Kevin J. O'Brien and Lianjiang Li
Suing the Local State: Administrative Litigation in Rural China
This article examines the dynamics of administrative litigation in rural China. It shows how local officials often attempt to preempt, derail or undermine administrative lawsuits by blocking access to official documents and regulations, pressuring courts to reject cases, failing to appear in court or perjuring themselves, discrediting attorneys, and intimidating litigants. It also discusses, however, how villagers fight back by drawing in sympathetic elites (such as people's congress deputies and the media), mobilizing collective appeals and staging public protests. The paper concludes that administrative litigation provides a useful window on Chinese state-society relations and on the interplay of legal and political mobilization. It also suggests that, should more villagers incorporate administrative litigation into their repertoire of contention, a reform designed to extend the life of an authoritarian regime may play a part in nudging China a step closer to rule of law.

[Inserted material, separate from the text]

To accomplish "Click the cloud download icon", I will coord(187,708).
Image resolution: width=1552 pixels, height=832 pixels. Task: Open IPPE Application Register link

The Victory of Materialism: Aspirations to Join China's Urban Moneyed Classes and the Commercialization of Education
An important component of the Chinese government's strategy to modernize China entails enhancing the social and political status of a new moneyed urban middle class, particularly white-collar professionals and private entrepreneurs. This article examines the effects on popular attitudes of the regime's emphasis on performance and material success as source of status - including the acceptance of growing social stratification. It argues that 'value', in a material sense, has become a key indicator of worth. Thus, upwardly mobile people are reluctant to interact with those from lower social strata, for fear that such contact will tarnish their image. Money has also become essential for success across generations, by way of an increasingly commercialized educational system where access to schooling has become increasingly dependent on one's family wealth. What is striking is the open acceptance of these changes by the Party-state, including a shift in criteria for membership of the Communist Party. Given this reshaping of regime norms and their acceptance, it is not surprising that individuals are now much more willing to acknowledge their selfish motivations and, even more, the selfish motivations of others.
Creating an Urban Middle Class: Social Engineering in Beijing
This article addresses the issue of Chinese state engineering of an urban middle class in Beijing. Its major argument is that urban dwellers with closer ties to the public sector and better access to traditional forms of welfare have benefited comparatively more than other groups from the redistribution and privatization of public assets and from policies to improve consumption in urban areas. The author investigates in particular the impact of urban housing reform on this process of polarization, the increasing residential segregation of the professional middle-class and the effects of this process on neighborhood politics, the emergence of self-conscious communities of interests, and the self-organization of autonomous activist groups.